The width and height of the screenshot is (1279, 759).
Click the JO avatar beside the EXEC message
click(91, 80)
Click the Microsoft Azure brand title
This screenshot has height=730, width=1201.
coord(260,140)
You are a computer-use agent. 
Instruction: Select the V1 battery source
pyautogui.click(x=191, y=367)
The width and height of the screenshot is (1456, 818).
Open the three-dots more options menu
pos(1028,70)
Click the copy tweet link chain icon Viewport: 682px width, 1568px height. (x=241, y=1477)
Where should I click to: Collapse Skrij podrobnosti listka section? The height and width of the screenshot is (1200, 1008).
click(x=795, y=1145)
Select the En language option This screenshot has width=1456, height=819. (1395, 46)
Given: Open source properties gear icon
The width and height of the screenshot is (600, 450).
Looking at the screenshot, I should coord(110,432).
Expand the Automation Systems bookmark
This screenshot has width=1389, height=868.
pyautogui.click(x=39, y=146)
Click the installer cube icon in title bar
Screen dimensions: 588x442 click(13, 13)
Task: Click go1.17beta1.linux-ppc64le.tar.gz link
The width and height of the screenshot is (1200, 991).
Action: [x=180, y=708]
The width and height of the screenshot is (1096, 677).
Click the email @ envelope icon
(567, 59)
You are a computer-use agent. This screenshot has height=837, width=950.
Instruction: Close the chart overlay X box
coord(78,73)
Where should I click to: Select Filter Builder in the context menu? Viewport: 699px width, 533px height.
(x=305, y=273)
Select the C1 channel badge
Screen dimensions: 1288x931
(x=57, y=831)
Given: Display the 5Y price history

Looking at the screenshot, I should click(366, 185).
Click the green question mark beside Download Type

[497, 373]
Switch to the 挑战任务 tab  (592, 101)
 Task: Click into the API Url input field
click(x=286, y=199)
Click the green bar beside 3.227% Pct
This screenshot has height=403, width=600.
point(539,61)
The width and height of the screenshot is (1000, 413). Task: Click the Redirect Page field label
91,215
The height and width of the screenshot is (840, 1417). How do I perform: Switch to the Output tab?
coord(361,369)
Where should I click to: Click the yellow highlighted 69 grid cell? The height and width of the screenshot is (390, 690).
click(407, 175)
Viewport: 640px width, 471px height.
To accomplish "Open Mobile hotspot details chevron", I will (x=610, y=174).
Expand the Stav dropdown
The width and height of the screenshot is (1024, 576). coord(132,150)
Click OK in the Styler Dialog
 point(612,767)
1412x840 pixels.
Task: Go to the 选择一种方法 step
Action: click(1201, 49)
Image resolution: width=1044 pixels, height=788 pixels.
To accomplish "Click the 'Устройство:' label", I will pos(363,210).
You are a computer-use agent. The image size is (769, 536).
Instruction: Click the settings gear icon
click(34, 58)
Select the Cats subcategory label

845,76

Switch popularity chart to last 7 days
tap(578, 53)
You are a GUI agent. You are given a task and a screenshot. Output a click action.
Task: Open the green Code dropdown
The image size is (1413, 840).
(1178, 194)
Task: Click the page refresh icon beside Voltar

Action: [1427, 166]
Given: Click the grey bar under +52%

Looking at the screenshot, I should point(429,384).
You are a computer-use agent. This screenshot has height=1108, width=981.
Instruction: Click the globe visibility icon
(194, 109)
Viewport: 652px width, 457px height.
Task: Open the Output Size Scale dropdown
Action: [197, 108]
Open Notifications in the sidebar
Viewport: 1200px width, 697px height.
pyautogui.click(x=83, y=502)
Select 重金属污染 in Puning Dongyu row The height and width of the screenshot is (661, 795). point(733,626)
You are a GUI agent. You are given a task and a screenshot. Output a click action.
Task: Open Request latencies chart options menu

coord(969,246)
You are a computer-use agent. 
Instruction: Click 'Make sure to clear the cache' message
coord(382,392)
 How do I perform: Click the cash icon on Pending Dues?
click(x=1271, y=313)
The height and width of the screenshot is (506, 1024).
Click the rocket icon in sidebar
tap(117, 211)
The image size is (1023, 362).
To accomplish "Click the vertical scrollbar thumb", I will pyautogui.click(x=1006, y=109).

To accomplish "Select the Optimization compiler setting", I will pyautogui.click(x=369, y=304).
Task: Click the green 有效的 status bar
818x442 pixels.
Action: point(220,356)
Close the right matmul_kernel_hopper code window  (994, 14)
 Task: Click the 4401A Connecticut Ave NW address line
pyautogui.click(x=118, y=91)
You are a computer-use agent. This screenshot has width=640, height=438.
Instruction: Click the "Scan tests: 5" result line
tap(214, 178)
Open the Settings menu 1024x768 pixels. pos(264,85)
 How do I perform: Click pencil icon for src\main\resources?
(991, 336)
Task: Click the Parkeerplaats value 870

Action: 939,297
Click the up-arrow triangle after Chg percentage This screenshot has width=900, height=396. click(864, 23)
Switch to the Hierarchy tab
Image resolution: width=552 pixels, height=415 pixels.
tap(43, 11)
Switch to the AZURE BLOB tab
= = = =
Problem statement: Starting with the first line, give back the whole listing exactly.

Answer to the problem:
The width and height of the screenshot is (1279, 759).
Click the JO avatar beside the EXEC message
click(91, 80)
Click the Microsoft Azure brand title
This screenshot has height=730, width=1201.
coord(260,140)
You are a computer-use agent. 
Instruction: Select the V1 battery source
pyautogui.click(x=191, y=367)
The width and height of the screenshot is (1456, 818).
Open the three-dots more options menu
pos(1028,70)
Click the copy tweet link chain icon Viewport: 682px width, 1568px height. (x=241, y=1477)
Where should I click to: Collapse Skrij podrobnosti listka section? The height and width of the screenshot is (1200, 1008).
click(x=795, y=1145)
Select the En language option This screenshot has width=1456, height=819. (1395, 46)
Given: Open source properties gear icon
The width and height of the screenshot is (600, 450).
Looking at the screenshot, I should coord(110,432).
Expand the Automation Systems bookmark
This screenshot has width=1389, height=868.
pyautogui.click(x=39, y=146)
Click the installer cube icon in title bar
Screen dimensions: 588x442 click(13, 13)
Task: Click go1.17beta1.linux-ppc64le.tar.gz link
The width and height of the screenshot is (1200, 991).
Action: [x=180, y=708]
The width and height of the screenshot is (1096, 677).
Click the email @ envelope icon
(567, 59)
You are a computer-use agent. This screenshot has height=837, width=950.
Instruction: Close the chart overlay X box
coord(78,73)
Where should I click to: Select Filter Builder in the context menu? Viewport: 699px width, 533px height.
(x=305, y=273)
Select the C1 channel badge
Screen dimensions: 1288x931
(x=57, y=831)
Given: Display the 5Y price history

Looking at the screenshot, I should click(366, 185).
Click the green question mark beside Download Type

[497, 373]
Switch to the 挑战任务 tab  (592, 101)
 Task: Click into the API Url input field
click(x=286, y=199)
Click the green bar beside 3.227% Pct
This screenshot has height=403, width=600.
point(539,61)
The width and height of the screenshot is (1000, 413). Task: Click the Redirect Page field label
91,215
The height and width of the screenshot is (840, 1417). How do I perform: Switch to the Output tab?
coord(361,369)
Where should I click to: Click the yellow highlighted 69 grid cell? The height and width of the screenshot is (390, 690).
click(407, 175)
Viewport: 640px width, 471px height.
To accomplish "Open Mobile hotspot details chevron", I will (x=610, y=174).
Expand the Stav dropdown
The width and height of the screenshot is (1024, 576). coord(132,150)
Click OK in the Styler Dialog
 point(612,767)
1412x840 pixels.
Task: Go to the 选择一种方法 step
Action: click(1201, 49)
Image resolution: width=1044 pixels, height=788 pixels.
To accomplish "Click the 'Устройство:' label", I will pos(363,210).
You are a computer-use agent. The image size is (769, 536).
Instruction: Click the settings gear icon
click(34, 58)
Select the Cats subcategory label

845,76

Switch popularity chart to last 7 days
tap(578, 53)
You are a GUI agent. You are given a task and a screenshot. Output a click action.
Task: Open the green Code dropdown
The image size is (1413, 840).
(1178, 194)
Task: Click the page refresh icon beside Voltar

Action: [1427, 166]
Given: Click the grey bar under +52%

Looking at the screenshot, I should point(429,384).
You are a computer-use agent. This screenshot has height=1108, width=981.
Instruction: Click the globe visibility icon
(194, 109)
Viewport: 652px width, 457px height.
Task: Open the Output Size Scale dropdown
Action: [197, 108]
Open Notifications in the sidebar
Viewport: 1200px width, 697px height.
pyautogui.click(x=83, y=502)
Select 重金属污染 in Puning Dongyu row The height and width of the screenshot is (661, 795). point(733,626)
You are a GUI agent. You are given a task and a screenshot. Output a click action.
Task: Open Request latencies chart options menu

coord(969,246)
You are a computer-use agent. 
Instruction: Click 'Make sure to clear the cache' message
coord(382,392)
 How do I perform: Click the cash icon on Pending Dues?
click(x=1271, y=313)
The height and width of the screenshot is (506, 1024).
Click the rocket icon in sidebar
tap(117, 211)
The image size is (1023, 362).
To accomplish "Click the vertical scrollbar thumb", I will pyautogui.click(x=1006, y=109).

To accomplish "Select the Optimization compiler setting", I will pyautogui.click(x=369, y=304).
Task: Click the green 有效的 status bar
818x442 pixels.
Action: point(220,356)
Close the right matmul_kernel_hopper code window  (994, 14)
 Task: Click the 4401A Connecticut Ave NW address line
pyautogui.click(x=118, y=91)
You are a computer-use agent. This screenshot has width=640, height=438.
Instruction: Click the "Scan tests: 5" result line
tap(214, 178)
Open the Settings menu 1024x768 pixels. pos(264,85)
 How do I perform: Click pencil icon for src\main\resources?
(991, 336)
Task: Click the Parkeerplaats value 870

Action: 939,297
Click the up-arrow triangle after Chg percentage This screenshot has width=900, height=396. click(864, 23)
Switch to the Hierarchy tab
Image resolution: width=552 pixels, height=415 pixels.
tap(43, 11)
Switch to the AZURE BLOB tab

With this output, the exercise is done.